● INPUT DATA:

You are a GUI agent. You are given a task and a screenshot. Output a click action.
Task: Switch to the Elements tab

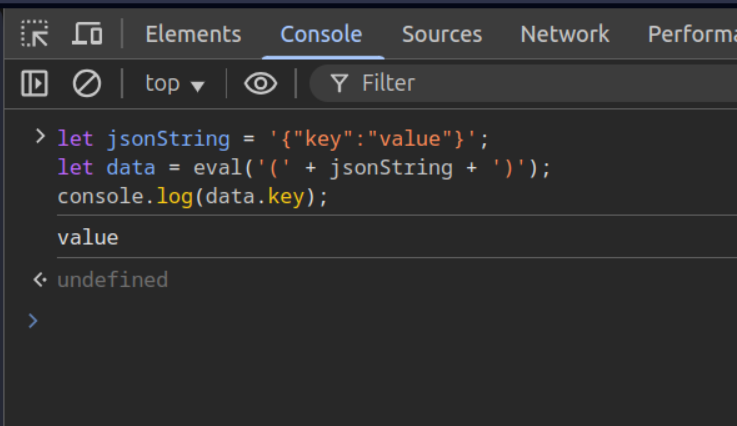coord(193,34)
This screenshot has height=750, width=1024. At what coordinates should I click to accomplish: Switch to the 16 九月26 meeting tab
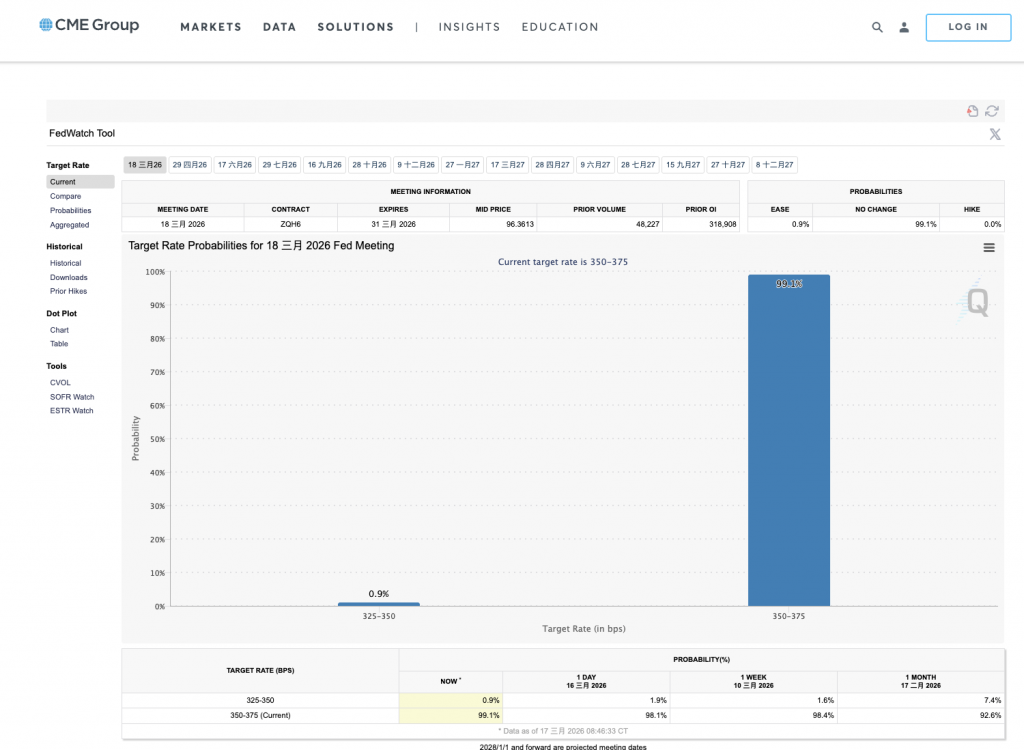point(325,165)
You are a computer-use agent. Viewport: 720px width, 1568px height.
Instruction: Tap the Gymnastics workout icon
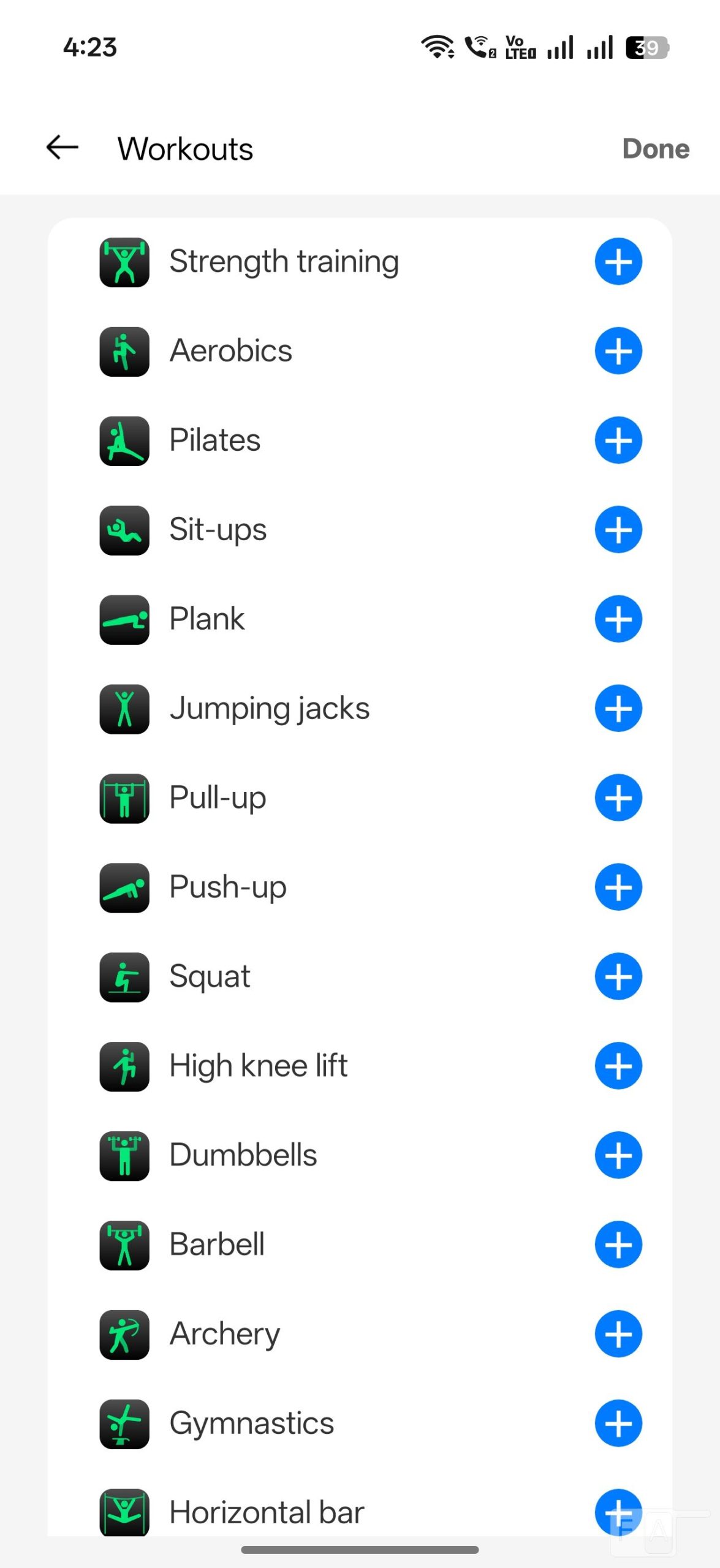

● WHAT YOU NEED TO DO:
Print out the records in full and exactly, dropping every picture.

● EXERCISE RESPONSE:
You are a GUI agent. You are given a task and a screenshot. Output a click action.
Task: Switch to the Elements tab

coord(193,34)
This screenshot has height=750, width=1024. At what coordinates should I click to accomplish: Switch to the 16 九月26 meeting tab
point(325,165)
You are a computer-use agent. Viewport: 720px width, 1568px height.
Instruction: Tap the Gymnastics workout icon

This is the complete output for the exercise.